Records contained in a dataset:
·····
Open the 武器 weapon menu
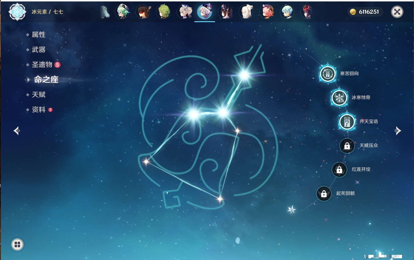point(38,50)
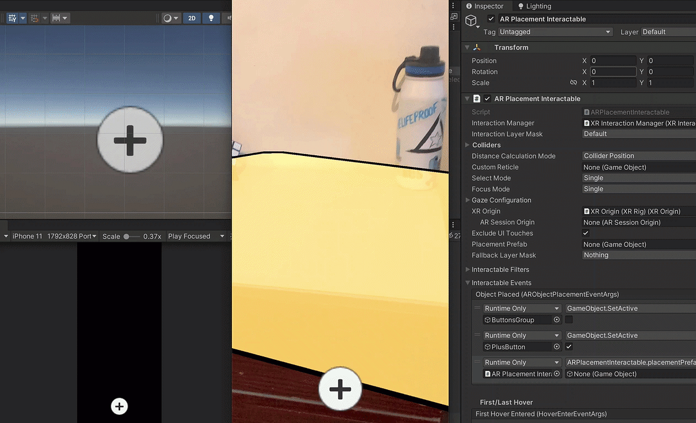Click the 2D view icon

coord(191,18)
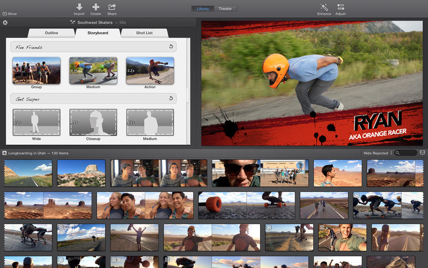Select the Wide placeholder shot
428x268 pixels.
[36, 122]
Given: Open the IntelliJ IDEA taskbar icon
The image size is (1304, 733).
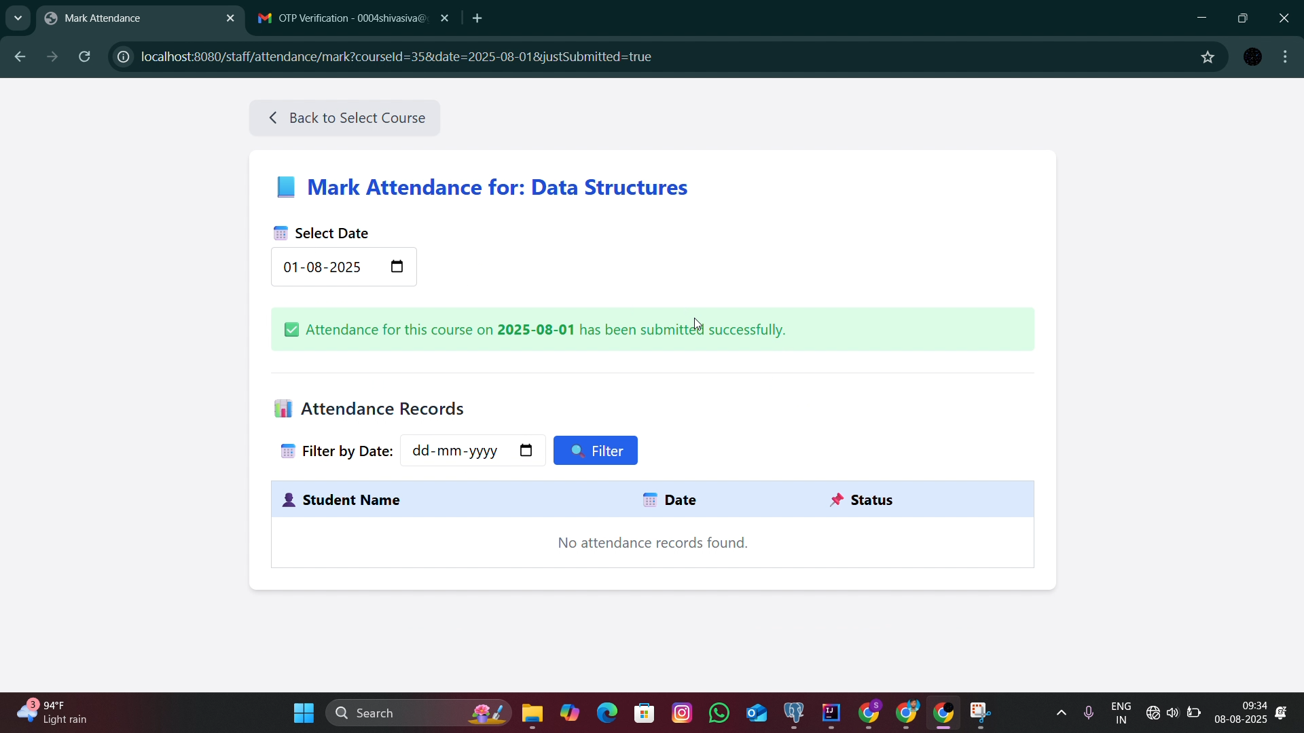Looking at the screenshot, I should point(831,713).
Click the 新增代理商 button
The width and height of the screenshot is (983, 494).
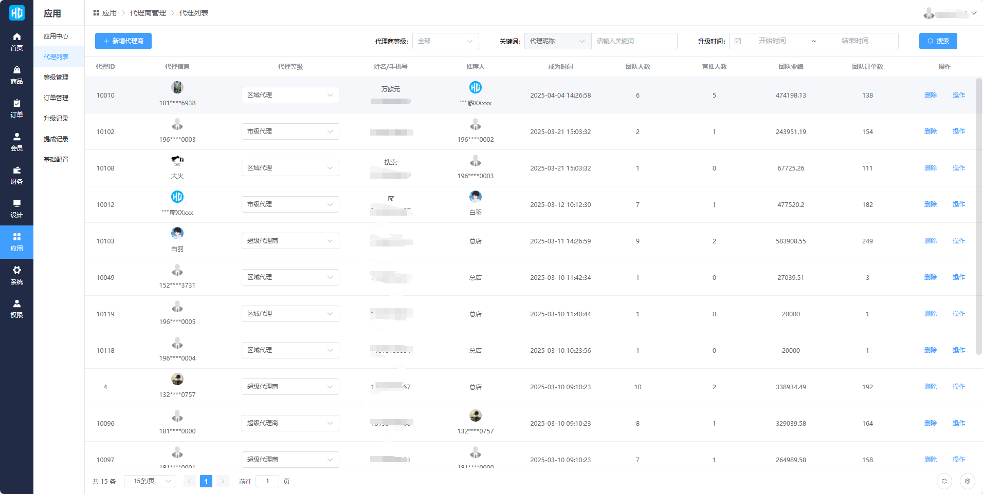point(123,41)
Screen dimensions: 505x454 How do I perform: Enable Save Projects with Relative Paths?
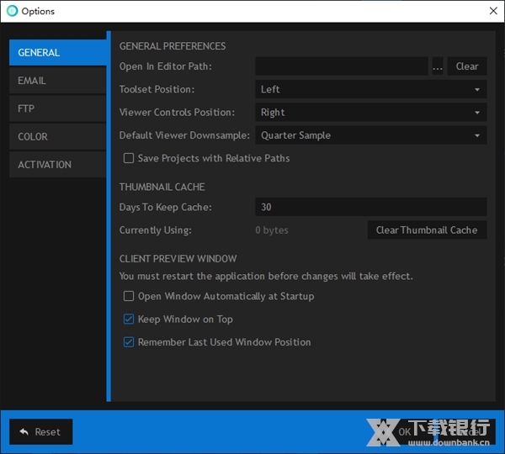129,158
·····
What this task involves: Output each line above exactly. Skip the images.

Output of the task:
Open the 武器 weapon menu
point(38,50)
Click the 2D view icon

coord(191,18)
Select the Wide placeholder shot
428x268 pixels.
[36, 122]
Given: Open the IntelliJ IDEA taskbar icon
The image size is (1304, 733).
Looking at the screenshot, I should point(831,713).
Click the 新增代理商 button
The width and height of the screenshot is (983, 494).
point(123,41)
Screen dimensions: 505x454 How do I perform: Enable Save Projects with Relative Paths?
129,158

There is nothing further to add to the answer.